For building a coherent view of our external world, the brain needs to integrate multiple types of sensory information coming from different sensory modalities such as vision, audition and somatosensation. The first cortical brain regions where these particular inputs are processed are the so called primary sensory cortices, the primary visual cortex (V1), the primary auditory cortex (A1) and the primary somatosensory cortex (S1). These specific cortical areas are organized topographically such that neurons with neighboring receptive fields get their input from neighboring locations in the outer world.
Traditionally, early sensory cortices were thought to be exclusively driven by their main sensory input. Recently however, this notion has been challenged as novel evidence shows that they can receive inputs originating from more than one sensory modality. The goal of this project is to understand the interplay between vision and somatosensation at the level of V1 and S1 in mice.
Experience-dependent changes of grey matter volume
It has been shown that training can lead to an increase of grey matter volume in the involved brain regions in humans and experimental animals. For example, a longitudinal MRI study could demonstrate that intense juggling training for 3 month or even for only 7 days leads to an expansion in grey matter in cortical visual motion areas. Likewise, expert London taxi drivers were shown to have a larger posterior hippocampal volume, a brain region which stores spatial representation of the spatial environment. Interestingly, high resolution MRI revealed that similar changes can be also detected in mice after spatial learning. However, neuroimaging measures do not provide information about the underlying biology of such changes. Hence, more detailed investigations, such as histological or in vivo two-photon imaging studies are required to make direct links between MRI measures and the precise underlying mechanisms. Identifying such links is the goal of this ambitious project. For this, we will first establish a behavioral protocol, which reliably induces an expansion of the involved cortical region in mice. Then, we will investigate the underlying structural changes in the cortex, which lead to such an expansion. For example, genesis and/or structural plasticity of non-neural cells, changes in neuronal morphology or vascular changes might be promising candidates because they are all supportive for increased neuronal function. A further highly important topic will be to examine the relative contribution of different cellular processes to the increase of cortical grey matter volume. Taken together, addressing these issues can provide novel insights into the microstructural mechanisms, which in turn lead to macrostructural changes of the cortex.

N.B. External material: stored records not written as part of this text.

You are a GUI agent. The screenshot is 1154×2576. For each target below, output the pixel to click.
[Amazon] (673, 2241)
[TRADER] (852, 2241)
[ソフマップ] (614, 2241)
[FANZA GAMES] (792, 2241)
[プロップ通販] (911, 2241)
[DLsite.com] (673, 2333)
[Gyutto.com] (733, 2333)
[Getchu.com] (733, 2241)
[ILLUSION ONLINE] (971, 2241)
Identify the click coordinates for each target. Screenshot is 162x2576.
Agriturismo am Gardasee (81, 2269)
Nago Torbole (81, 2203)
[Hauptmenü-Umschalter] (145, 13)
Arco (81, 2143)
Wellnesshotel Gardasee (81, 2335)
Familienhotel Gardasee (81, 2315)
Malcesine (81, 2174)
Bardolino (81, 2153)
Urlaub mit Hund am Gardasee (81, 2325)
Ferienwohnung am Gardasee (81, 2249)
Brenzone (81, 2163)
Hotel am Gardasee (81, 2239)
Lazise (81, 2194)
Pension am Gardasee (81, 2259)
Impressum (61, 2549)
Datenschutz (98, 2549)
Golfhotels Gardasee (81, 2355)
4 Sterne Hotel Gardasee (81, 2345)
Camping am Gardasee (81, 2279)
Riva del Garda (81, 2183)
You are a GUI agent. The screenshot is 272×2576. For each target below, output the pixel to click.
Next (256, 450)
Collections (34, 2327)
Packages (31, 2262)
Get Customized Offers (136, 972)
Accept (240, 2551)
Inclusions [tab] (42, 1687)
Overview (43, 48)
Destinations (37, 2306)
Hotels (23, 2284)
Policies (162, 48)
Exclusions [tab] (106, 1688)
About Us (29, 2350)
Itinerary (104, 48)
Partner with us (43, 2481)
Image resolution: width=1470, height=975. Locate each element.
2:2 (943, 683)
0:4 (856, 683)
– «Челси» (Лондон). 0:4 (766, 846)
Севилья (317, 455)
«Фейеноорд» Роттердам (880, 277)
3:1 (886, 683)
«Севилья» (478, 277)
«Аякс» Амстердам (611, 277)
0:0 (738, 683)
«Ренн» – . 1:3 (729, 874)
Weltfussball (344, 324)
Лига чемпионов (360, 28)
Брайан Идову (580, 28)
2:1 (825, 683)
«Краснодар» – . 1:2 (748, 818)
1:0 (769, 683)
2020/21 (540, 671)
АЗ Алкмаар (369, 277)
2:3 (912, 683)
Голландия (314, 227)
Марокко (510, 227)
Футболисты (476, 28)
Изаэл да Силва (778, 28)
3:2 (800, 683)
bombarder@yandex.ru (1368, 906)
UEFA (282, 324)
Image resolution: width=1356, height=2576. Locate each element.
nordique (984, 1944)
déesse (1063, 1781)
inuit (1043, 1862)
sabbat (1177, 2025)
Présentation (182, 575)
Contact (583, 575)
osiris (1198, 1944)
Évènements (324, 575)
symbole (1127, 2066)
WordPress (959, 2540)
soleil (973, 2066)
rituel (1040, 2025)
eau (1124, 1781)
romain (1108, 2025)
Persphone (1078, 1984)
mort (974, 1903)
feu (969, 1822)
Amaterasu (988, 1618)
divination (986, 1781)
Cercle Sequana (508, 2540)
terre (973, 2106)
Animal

A fleeting experience can lead to the formation of an indelible memory. How is a transient experience stored as a long lasting memory trace in the brain? Could structural changes that occur after learning represent such a memory trace? Decades of research in different animal species suggests that they might. Long term but not short-term sensitization in the invertebrate Aplysia is associated with the formation of new synaptic structures. Chronic in vivo imaging in the mouse brain has shown that new spines rapidly form after a strong experience (e.g. monocular deprivation) or learning (e.g. auditory fear conditioning). Furthermore, new spine formation is restricted to behaviorally relevant brain areas, e.g. new spines form after monocular deprivation in the binocular but not monocular visual cortex. Strikingly, a subset of newly formed spines remain stable for months and are associated with the retention of a learned motor skill.
All these correlations point to ‘new spines’ playing an integral role in the storage of memory. Are these mere correlations or are ‘new spines’ causally involved in the storage of a recently encoded memory? Modern molecular and chemical genetic tools might finally allow us to answer these questions. We are working on developing and refining tools to selectively perturb the formation of or structural integrity of newly formed dendritic spines to study their role in learning and memory.